**Task directions:**
Only the lines below, from the one with "Screen dimensions: 1185x814" through the one with "Click the checkmark next to Standard", are to be written out, exactly.
┌─ Excerpted data
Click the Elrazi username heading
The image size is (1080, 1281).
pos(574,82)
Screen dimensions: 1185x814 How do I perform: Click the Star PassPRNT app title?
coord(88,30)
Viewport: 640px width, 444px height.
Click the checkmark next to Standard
└─
┌─ Excerpted data
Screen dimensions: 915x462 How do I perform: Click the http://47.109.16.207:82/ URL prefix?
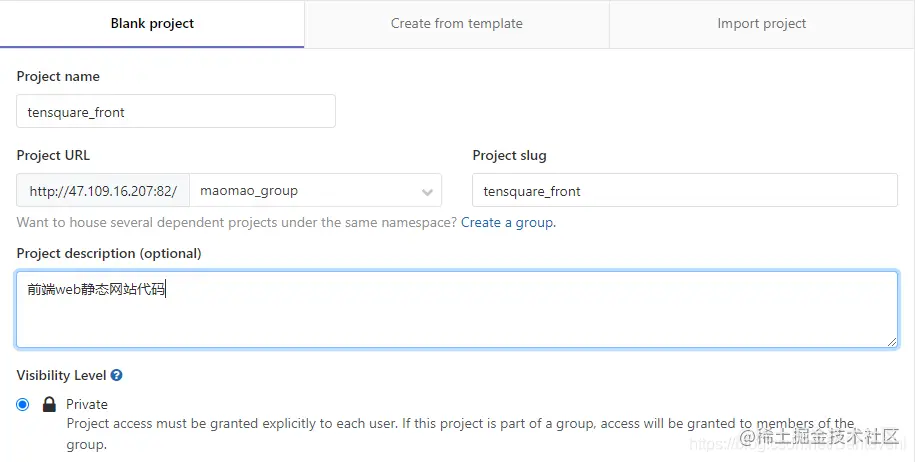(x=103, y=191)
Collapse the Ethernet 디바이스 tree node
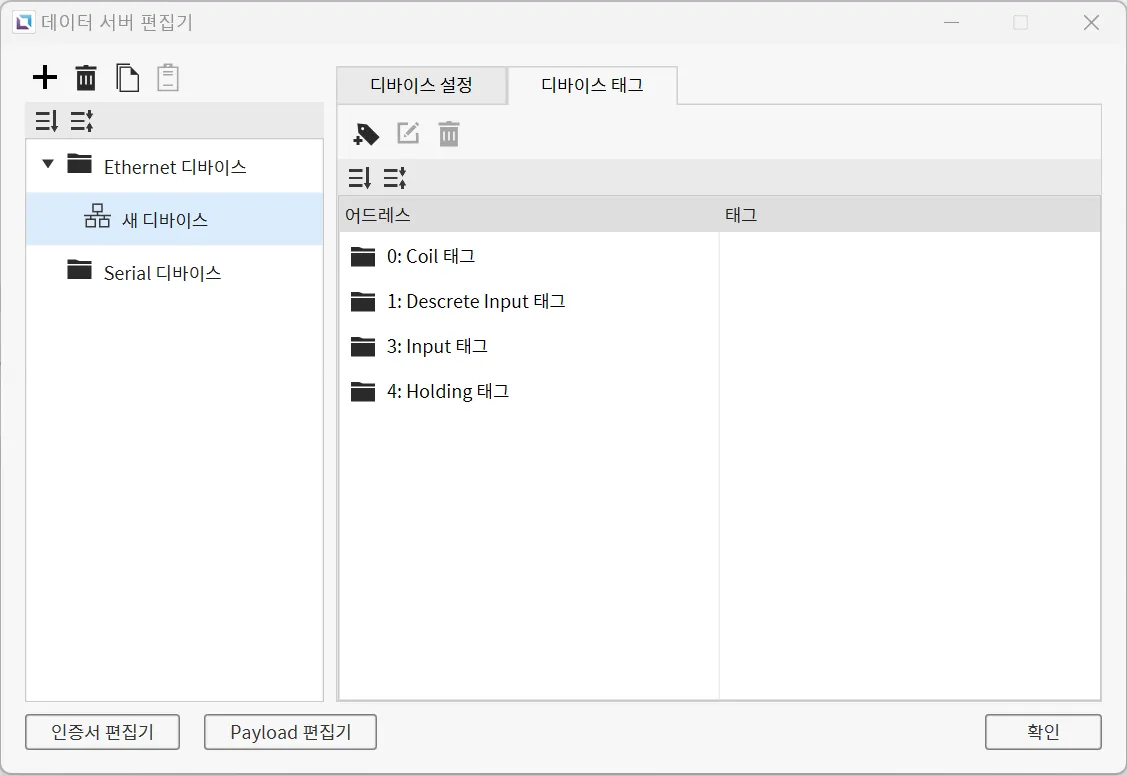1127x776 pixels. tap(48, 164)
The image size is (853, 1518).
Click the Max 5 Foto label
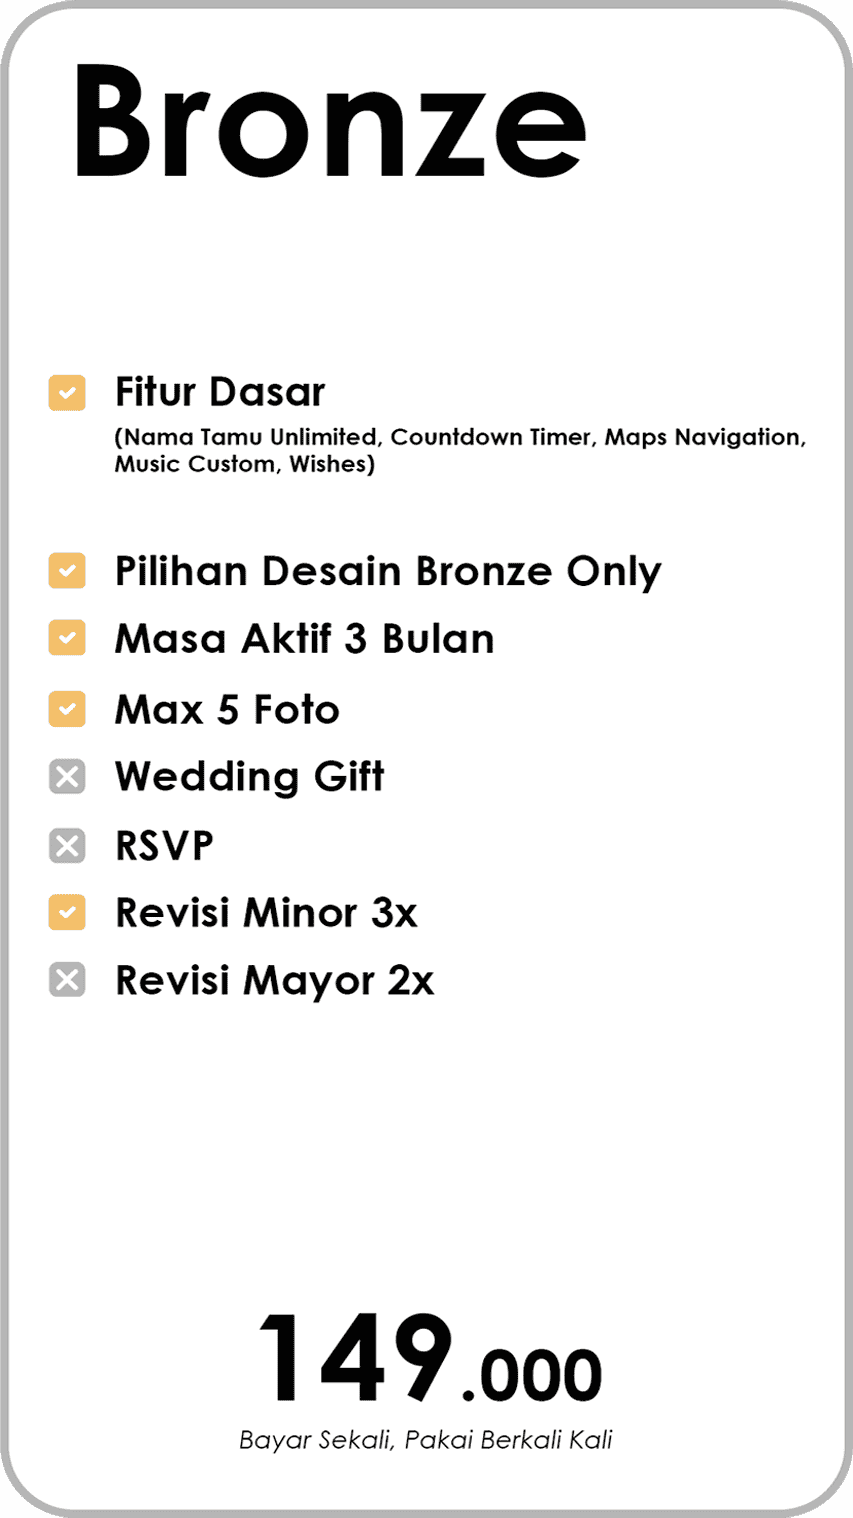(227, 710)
└─
┌─ Excerpted data
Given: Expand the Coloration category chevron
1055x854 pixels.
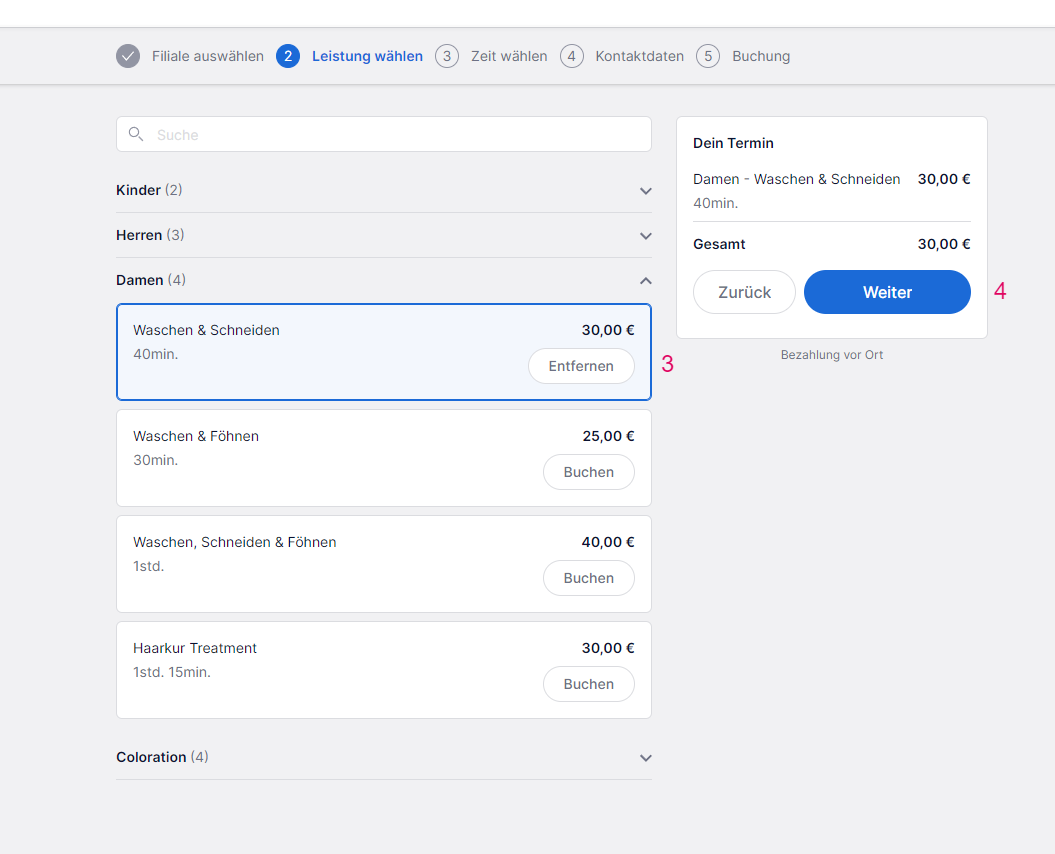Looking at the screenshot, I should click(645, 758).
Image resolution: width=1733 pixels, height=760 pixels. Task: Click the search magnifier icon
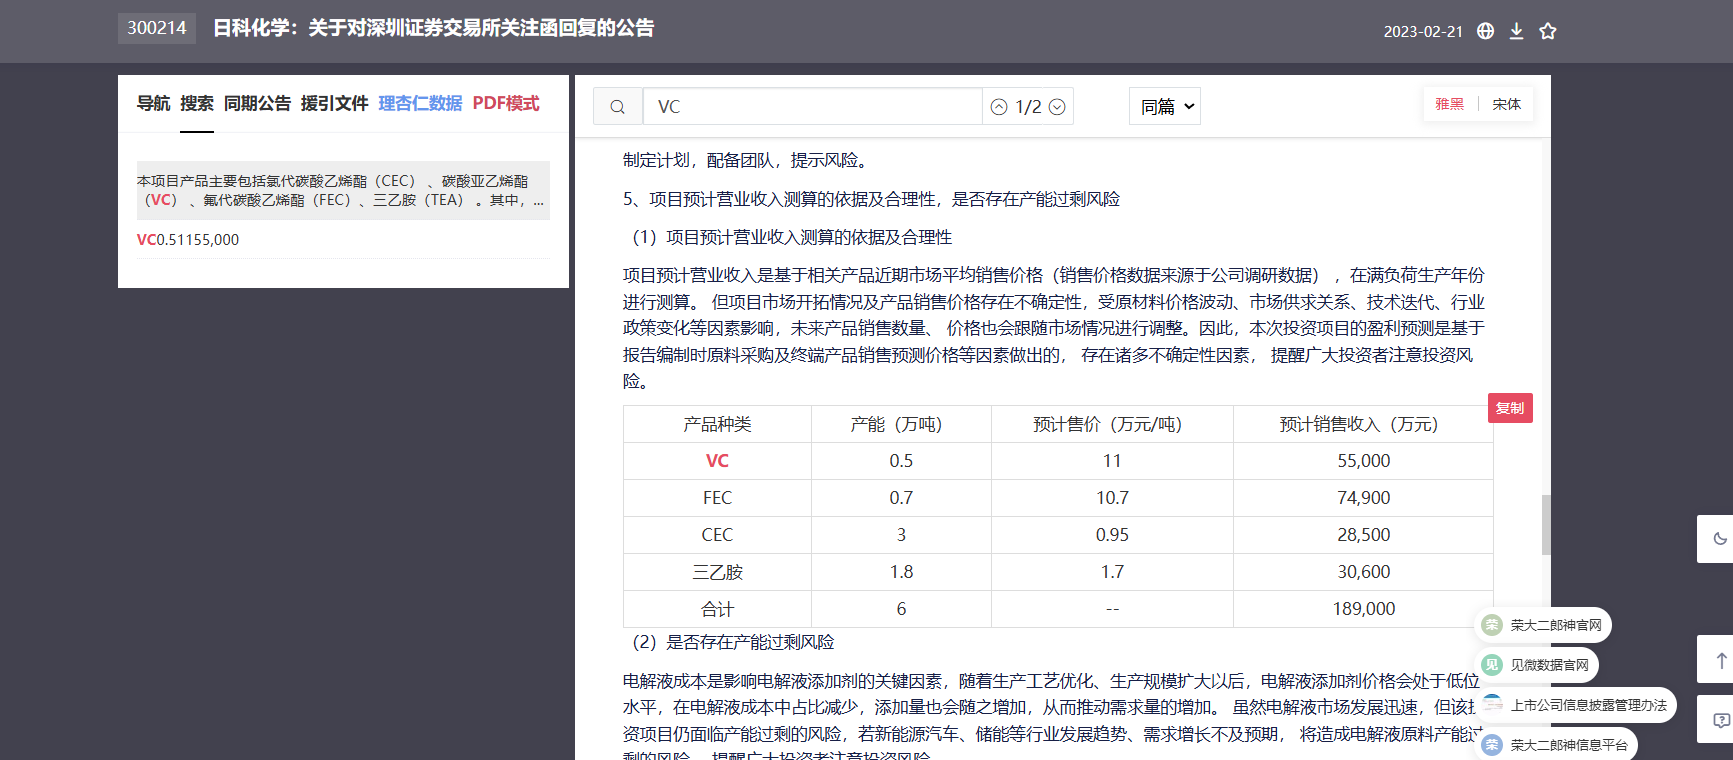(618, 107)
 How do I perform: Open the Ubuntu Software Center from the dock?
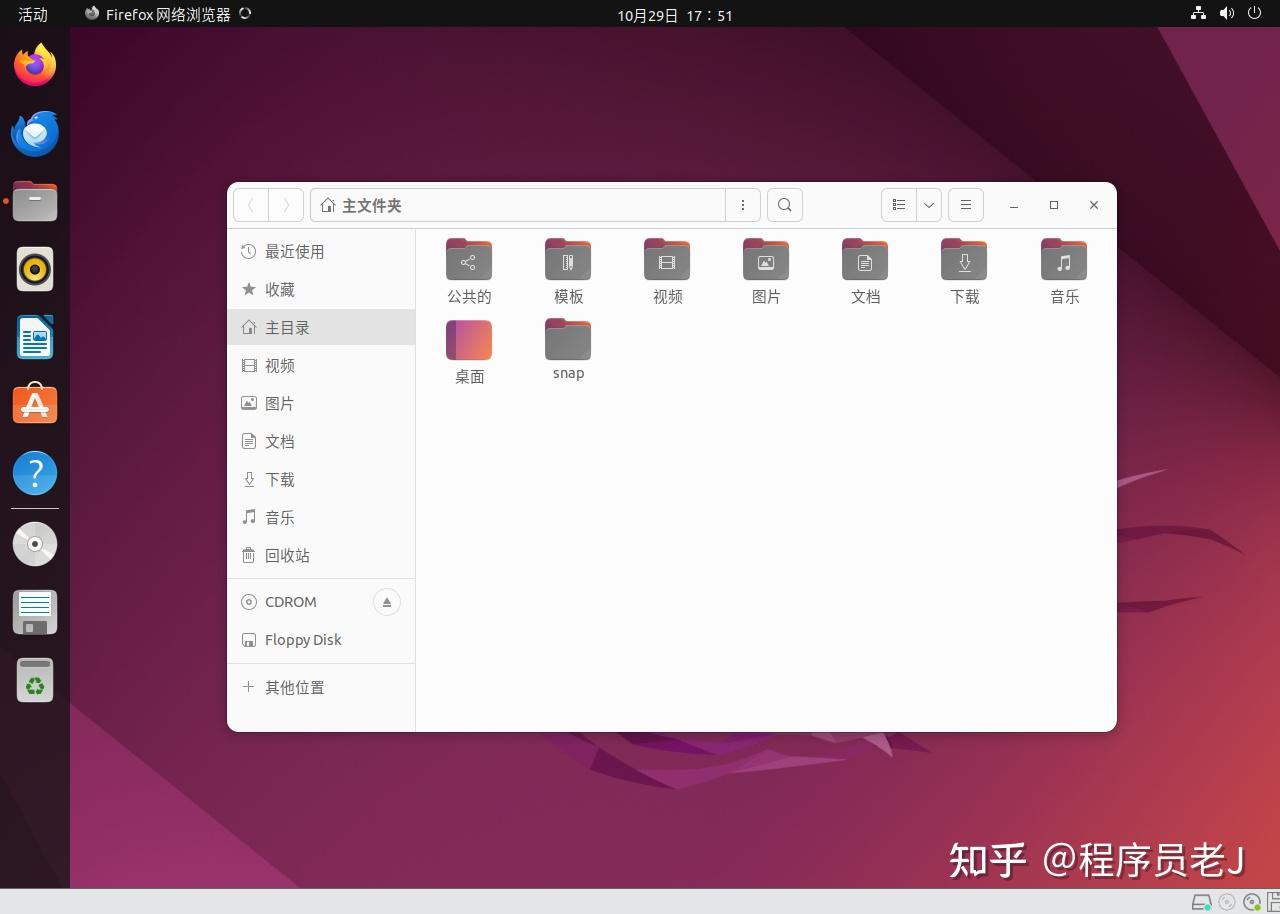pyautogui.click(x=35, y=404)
└─
**Response to this exercise:**
Screen dimensions: 1185x814 How do I perform: Click the Star PassPRNT app title?
coord(88,30)
Viewport: 640px width, 444px height.
Click the checkmark next to Standard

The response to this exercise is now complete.